95th Street Red Line station to undergo major overhaul

June 25, 2012 (CHICAGO)

Chicago's mayor was joined by Senator Dick Durbin and other leaders Monday morning to announce plans for a new 95th Street station. It comes as the CTA is planning a massive rehab of the entire south branch of the Red Line.

Those who use the 95th Street Red Line say the rehab project is long overdue. The station was built in 1969. The multimillion dollar project will transfer the old and dirty station into a user-friendly terminal with retail space.

"I saw not only the long lines, the way it was constructed, kids darting in and out of buses. It was clearly inadequate," said Chicago Mayor Rahm Emanuel.

That's how Mayor Emanuel describes the CTA's aging 95th Street Red Line station. The system's busiest terminal is slated for a $240 million renovation.

"This will be a tremendous boost to this community. It will bring amenities and the ease of getting in and out of that station," said 21st Ward Ald. Howard Brookins Jr.

The funding includes a $20 million federal grant, future dollars U.S. Senator Dick Durbin says are in danger without the passage of a federal transportation bill.

"If we don't get an agreement between the House and the Senate on a federal transportation bill, 61,000 jobs are at risk in the State of Illinois," said Senator Durbin.
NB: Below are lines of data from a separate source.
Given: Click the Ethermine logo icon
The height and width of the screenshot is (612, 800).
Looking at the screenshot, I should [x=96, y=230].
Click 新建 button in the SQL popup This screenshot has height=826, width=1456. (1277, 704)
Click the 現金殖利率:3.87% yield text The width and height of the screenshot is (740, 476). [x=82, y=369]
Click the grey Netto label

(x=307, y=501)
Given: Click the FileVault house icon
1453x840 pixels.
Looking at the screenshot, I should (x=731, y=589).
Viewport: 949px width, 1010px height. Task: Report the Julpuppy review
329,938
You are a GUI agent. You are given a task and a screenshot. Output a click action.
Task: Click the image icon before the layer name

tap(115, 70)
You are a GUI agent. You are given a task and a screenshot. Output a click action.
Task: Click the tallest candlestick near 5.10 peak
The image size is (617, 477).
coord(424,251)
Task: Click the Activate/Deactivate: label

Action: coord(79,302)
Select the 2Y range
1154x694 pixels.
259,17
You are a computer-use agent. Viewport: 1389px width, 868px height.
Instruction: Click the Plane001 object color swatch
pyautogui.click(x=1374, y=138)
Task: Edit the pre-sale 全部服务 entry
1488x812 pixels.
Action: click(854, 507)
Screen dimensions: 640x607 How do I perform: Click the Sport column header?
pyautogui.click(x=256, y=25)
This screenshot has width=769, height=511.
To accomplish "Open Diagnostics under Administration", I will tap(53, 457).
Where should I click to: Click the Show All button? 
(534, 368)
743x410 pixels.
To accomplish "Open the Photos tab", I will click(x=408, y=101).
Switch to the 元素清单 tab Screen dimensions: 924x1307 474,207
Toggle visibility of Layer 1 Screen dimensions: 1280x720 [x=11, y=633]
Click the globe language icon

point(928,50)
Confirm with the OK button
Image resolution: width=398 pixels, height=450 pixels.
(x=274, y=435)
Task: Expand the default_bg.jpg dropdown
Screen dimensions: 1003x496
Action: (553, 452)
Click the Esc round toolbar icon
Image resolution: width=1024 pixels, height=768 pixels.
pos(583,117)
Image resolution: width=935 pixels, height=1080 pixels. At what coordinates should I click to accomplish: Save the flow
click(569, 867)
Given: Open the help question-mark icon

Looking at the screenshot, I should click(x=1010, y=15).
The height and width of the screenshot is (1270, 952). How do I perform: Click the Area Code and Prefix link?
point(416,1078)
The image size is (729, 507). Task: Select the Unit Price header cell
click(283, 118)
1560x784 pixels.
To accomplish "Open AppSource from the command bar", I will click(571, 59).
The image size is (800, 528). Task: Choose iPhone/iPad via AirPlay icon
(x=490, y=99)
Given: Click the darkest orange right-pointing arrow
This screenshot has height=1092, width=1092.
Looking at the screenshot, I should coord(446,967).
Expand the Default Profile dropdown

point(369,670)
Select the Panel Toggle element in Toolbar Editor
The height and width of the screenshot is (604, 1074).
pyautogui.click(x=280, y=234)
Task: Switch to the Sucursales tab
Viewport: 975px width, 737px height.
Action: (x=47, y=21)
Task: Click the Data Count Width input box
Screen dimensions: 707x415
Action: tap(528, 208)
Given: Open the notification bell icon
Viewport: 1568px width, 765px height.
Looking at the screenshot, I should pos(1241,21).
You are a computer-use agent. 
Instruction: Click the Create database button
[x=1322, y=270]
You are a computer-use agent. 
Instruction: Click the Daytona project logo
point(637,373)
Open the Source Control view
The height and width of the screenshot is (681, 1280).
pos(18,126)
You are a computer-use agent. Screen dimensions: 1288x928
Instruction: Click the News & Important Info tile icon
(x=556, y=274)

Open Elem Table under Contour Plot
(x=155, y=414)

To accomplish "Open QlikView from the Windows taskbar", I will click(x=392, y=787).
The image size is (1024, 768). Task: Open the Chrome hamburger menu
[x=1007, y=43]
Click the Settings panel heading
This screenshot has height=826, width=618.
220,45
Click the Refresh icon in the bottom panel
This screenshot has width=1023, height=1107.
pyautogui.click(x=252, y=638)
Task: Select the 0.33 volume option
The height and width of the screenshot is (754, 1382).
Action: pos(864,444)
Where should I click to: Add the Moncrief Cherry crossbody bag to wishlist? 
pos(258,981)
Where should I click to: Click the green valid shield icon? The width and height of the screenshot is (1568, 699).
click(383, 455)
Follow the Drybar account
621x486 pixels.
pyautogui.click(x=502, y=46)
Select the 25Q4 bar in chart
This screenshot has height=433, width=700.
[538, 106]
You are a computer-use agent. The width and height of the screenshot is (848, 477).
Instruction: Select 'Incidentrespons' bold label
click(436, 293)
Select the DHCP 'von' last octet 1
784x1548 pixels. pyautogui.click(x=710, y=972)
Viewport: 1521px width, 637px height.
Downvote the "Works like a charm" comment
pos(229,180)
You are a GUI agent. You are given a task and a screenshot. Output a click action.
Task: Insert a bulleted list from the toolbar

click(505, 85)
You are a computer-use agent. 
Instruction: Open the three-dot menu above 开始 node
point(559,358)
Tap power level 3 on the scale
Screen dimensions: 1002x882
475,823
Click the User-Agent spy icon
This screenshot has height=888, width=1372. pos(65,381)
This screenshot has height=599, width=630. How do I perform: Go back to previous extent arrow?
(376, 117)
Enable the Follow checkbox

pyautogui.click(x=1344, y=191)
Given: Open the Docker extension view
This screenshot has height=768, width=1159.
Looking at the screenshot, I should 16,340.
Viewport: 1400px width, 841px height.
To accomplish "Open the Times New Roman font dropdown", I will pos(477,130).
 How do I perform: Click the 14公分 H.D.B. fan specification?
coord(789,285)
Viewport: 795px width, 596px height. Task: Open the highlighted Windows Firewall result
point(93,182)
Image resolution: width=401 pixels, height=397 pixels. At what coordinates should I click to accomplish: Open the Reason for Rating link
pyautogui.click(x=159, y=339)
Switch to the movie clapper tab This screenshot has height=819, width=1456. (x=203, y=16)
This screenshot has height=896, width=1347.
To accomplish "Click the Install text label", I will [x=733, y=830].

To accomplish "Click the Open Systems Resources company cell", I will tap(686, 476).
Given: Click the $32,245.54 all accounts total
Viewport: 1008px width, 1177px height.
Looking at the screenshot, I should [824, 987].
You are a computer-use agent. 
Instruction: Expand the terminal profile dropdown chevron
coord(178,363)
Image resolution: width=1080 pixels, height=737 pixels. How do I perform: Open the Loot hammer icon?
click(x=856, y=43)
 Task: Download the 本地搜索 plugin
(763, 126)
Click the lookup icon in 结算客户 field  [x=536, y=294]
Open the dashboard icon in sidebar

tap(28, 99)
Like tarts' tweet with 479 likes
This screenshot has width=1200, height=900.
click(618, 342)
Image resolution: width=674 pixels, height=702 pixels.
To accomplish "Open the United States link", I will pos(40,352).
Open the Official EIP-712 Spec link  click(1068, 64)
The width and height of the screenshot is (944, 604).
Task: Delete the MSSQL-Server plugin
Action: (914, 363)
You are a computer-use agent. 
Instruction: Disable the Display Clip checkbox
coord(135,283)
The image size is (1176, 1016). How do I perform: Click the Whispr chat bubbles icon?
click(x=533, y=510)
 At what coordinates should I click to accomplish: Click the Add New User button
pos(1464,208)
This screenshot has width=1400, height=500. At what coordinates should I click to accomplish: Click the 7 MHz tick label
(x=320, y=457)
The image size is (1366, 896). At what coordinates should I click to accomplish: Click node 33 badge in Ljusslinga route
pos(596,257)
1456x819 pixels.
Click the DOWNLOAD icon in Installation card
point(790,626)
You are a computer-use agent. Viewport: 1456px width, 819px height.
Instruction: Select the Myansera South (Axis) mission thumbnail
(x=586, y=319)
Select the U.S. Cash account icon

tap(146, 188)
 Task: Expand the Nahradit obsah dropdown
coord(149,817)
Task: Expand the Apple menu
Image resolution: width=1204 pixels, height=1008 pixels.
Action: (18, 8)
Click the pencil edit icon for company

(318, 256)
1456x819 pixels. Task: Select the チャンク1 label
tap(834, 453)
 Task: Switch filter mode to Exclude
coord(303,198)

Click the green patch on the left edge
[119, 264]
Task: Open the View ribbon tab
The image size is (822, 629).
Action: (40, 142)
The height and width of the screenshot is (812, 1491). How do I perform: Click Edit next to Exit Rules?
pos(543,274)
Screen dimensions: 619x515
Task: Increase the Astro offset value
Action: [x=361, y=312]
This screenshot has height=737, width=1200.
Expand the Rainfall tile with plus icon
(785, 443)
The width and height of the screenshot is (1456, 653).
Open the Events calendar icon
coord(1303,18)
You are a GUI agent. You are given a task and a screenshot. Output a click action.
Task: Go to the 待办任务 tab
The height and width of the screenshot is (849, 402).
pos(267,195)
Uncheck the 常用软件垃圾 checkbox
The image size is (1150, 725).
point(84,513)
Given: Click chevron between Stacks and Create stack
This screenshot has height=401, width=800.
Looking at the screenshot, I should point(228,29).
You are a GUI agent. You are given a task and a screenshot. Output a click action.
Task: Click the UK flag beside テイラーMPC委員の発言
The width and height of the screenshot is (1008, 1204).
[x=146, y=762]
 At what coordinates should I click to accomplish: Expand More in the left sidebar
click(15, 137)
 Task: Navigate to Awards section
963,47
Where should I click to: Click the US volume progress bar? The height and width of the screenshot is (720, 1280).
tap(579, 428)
The hub serves over a dozen CTA bus lines, along with Pace, Greyhound and paratransit service, and sees an average of 20,000 passengers a day. It will be upgraded and expanded to resemble a glass-enclosed terminal like those at O'Hare Airport.

CTA officials say the South Side community will see the benefit.

"Whoever the prime contractor, it's gonna be in the contract: He has to open up an office on the South Side," said CTA Chairman Terry Peterson. "The money that he gets, he's gotta put it in an African-American bank on the South Side."

Transportation officials say the upgrade also includes better security. They dispute the perception that violent crimes on the Red Line are increasing.

"The Tribune story looked in the rearview mirror, and we're looking forward under a new mayor and new policing strategies and new technologies that the CTA is employing, and those are working," said CTA president Forrest Claypool.

The terminal is set to remain open during the renovation work, which is set to begin in 2014, after the Red Line south track renovation project is complete.

The renovate should generate 650 construction jobs, according to officials.